According to the ruling of the Constitutional Court, public officials, school teachers, and any civic individuals are capable of being arrested, should they receive gifts in any form that exceeds 1 million won. Also, persons convicted of accepting such endowment or the equivalent monetary value will be sentenced to up to three years in prison—a legislation that sets KRW 30,000 as the maximum value of one meal in work-related environments, KRW 50,000 for gifts of any kind, and KRW 100,000 for gifts dealt with personal events such as weddings.
Many ordinary individuals in Korea are experiencing sweeping changes in their day-to-day lives. Students and teachers are no exception. As anti-graft law affects a small student community in the Korea International School, the entire relationship between the faculty and students are experiencing drastic alterations. Even stricter regulations are enforced in KIS, meaning gifts of the lowest value such as a KRW 1,000 worth cup of coffee are prohibited on school grounds. Expressing their personal concerns, teachers and students alike broached their opinions on the anti-corruption law coming into effect from October 2016.
“Bribery is constantly taking place in Korea. Teachers were frequently solicited by parents to write good recommendations for their children. They are exposed to opportunities for being bribed. This unjust social practice must be reformed. So the anti-graft law is an appropriate measure for the country.

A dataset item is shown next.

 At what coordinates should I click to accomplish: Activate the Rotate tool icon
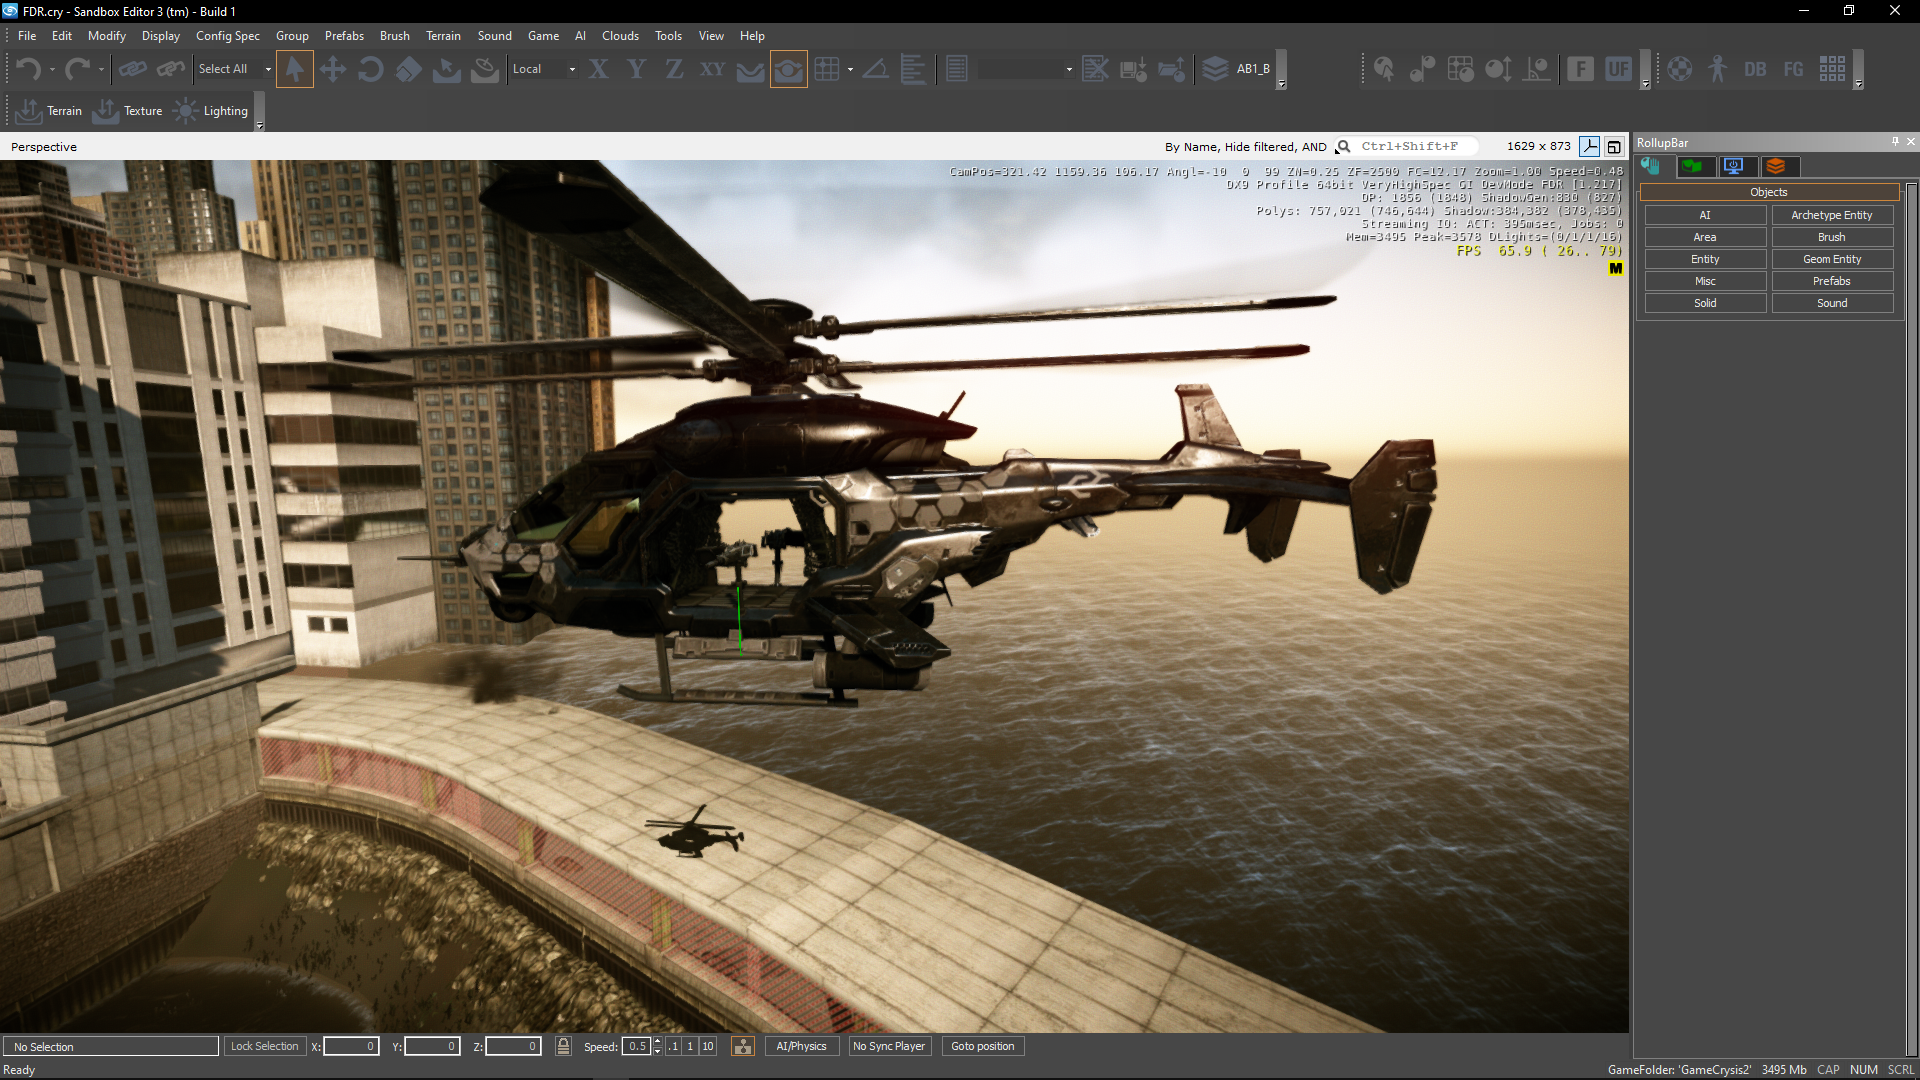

This should be welcome in KIS as well.” Minoo Yun, a fellow junior noted.
Mr. Reschke, who is an AP Economics teacher, stated that the school community should be exempted from the act. “As one who coaches a sports team and writes letters of recommendation, I understand the students’ passion to lead and succeed. Small gifts should be allowed as a token of gratitude. We teachers are professionals after all and clearly use discretion when receiving gifts at a reasonable price. Therefore, I don’t believe bribery is a serious issue here in KIS.”
According to the students, the main point that many are struggling to adapt to is expressing jeong (情: a strong sense of emotional attachment). Korean society is characteristically relationship-oriented. With its long history within the psyche of the Korean people, a prominent sense of compassion and empathy (온정주의, 溫情主義), which underlines showing reciprocal appreciation and gratitude in creating a strong attachment bond, lies at the heart of the senior-junior relationship. In this manner, swapping gifts, sharing food, and cooperating with one another have regularly been viewed as a natural component of any relationship building even among young students in Korea.
Jeong is extremely difficult to be completely removed from Korean society because it is engraved in the hearts of the people as a vital element of their traditional culture. Thus Korean society has but a single solution: becoming adapted to the new situation that the new act brought about, but never forgetting the essence of its customs that teaches us how to appreciate one another.